Ich erinnere mich gut an die erste Nacht mit unserem Neugeborenen zuhause. Vor zehn Jahren noch wäre ich enorm hibbelig, eventuell sogar panisch gewesen. Jetzt aber wusste ich: Dieses kleine Menschlein, mein Freund und ich, wir schaffen das. Ich hatte das Vertrauen tief in mir verankert, dass wir es als Familie hinkriegen. 

Logisch, der Schlafentzug am Anfang war hart. Mit 40 vielleicht etwas weniger gut wegzustecken als mit 20. Physisch zumindest.

Meiner Lebenserfahrung aber verdanke ich mein gestärktes Selbstbewusstsein, das mir von Anfang an half, wenn das Baby schrie, Bauchkrämpfe hatte und wir nach Schoppen, frischen Windeln und viel Schlaf gerade nicht wussten, was dem Büebli fehlt. 

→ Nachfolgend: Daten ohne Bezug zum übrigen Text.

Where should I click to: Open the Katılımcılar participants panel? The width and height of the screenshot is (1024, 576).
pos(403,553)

Ich bin enorm dankbar, dass ich relativ schnell und problemlos in meiner Rolle als Mutter angekommen bin. 

Ich habe so lange für mich selber gesorgt, dass ich automatisch weiterhin für mich selber sorge

Manchmal staune ich selber, wie ruhig ich bleibe, wenn das Kind auch mal länger quengelt. Oder wenn es krank ist. Oder wenn es mit dem Kopf gegen die Wand geknallt ist. Mir ist bewusst, dass Viren wichtig fürs Immunsystem sind, dass Quengeln völlig normal und okay ist und dass noch kein Kind gross geworden ist, ohne hinzufallen.

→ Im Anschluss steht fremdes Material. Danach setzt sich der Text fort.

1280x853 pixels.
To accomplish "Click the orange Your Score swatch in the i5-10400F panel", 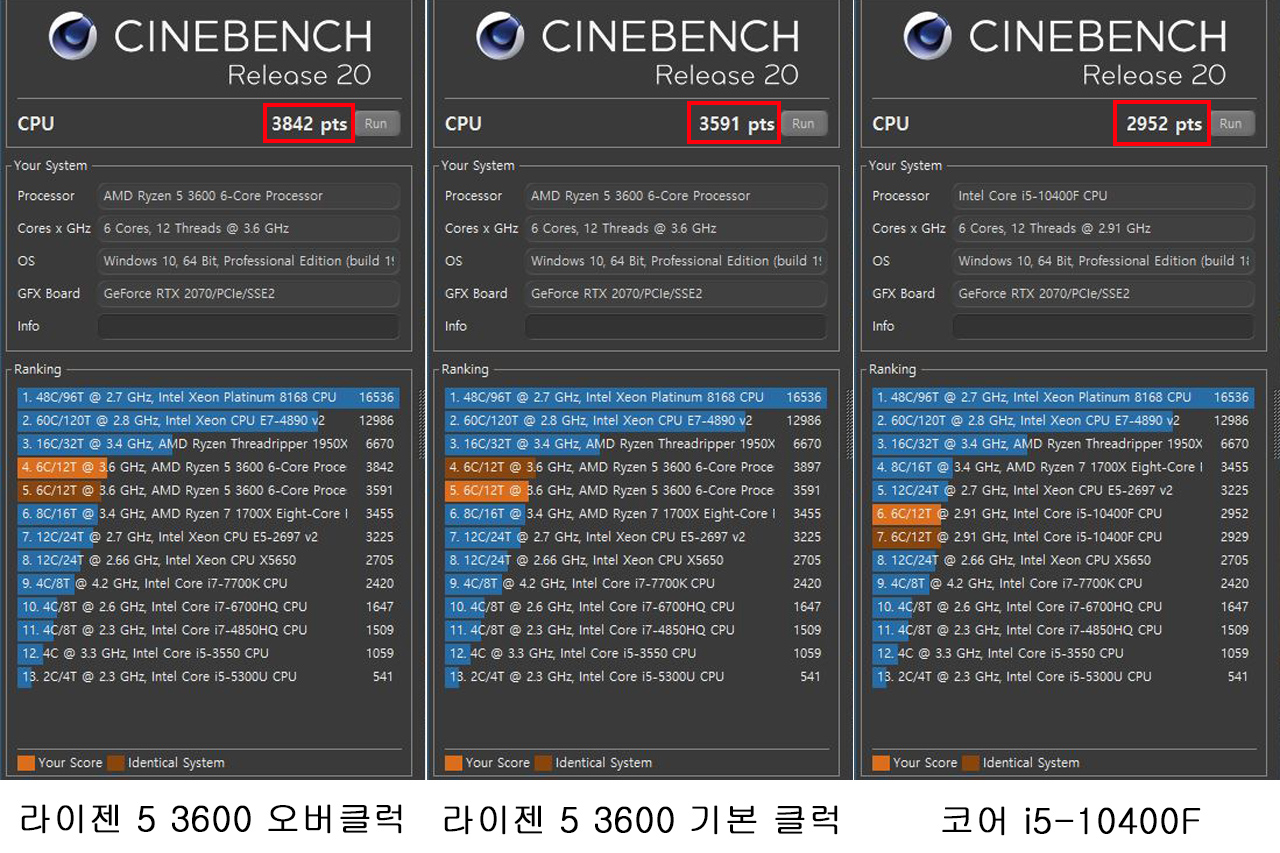I will pyautogui.click(x=881, y=763).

Ich bin sehr sicher, dass ich es meiner Reife verdanke, dass ich heute die bessere Mama bin, als ich es all die Jahre zuvor gewesen wäre. Zumal ich lange zu Dramatik und Panik neigte. 

Ich finde es unglaublich bereichernd, dass ich meine jungen Jahren in den vollsten Zügen kinderlos ausgekostet habe und mich jetzt voll und ganz auf mein Mamisein fokussieren kann und will.

Das späte Mamaglück birgt noch einen weiteren grossen Vorteil: Als langjähriger Single habe ich stets für mich alleine gesorgt. Und ich habe stets gut zu mir geschaut. Das habe ich so intus, dass ich mich trotz Baby nie vergessen habe. So gönne ich mir regelmässig Auszeiten nur für mich und für meinen Freund und mich. 

Dann sind vor allem meine jungen Eltern im Einsatz. Mehr Win-win geht gar nicht. Und mein Kind hat den Jackpot ebenfalls geknackt: Er hat vielleicht eine alte, dafür entspannte und gefestigte Mama und sehr junge und euphorische Grosseltern, die ihm seine Wünsche im Eiltempo von seinen herzigen blauen Augen ablesen können.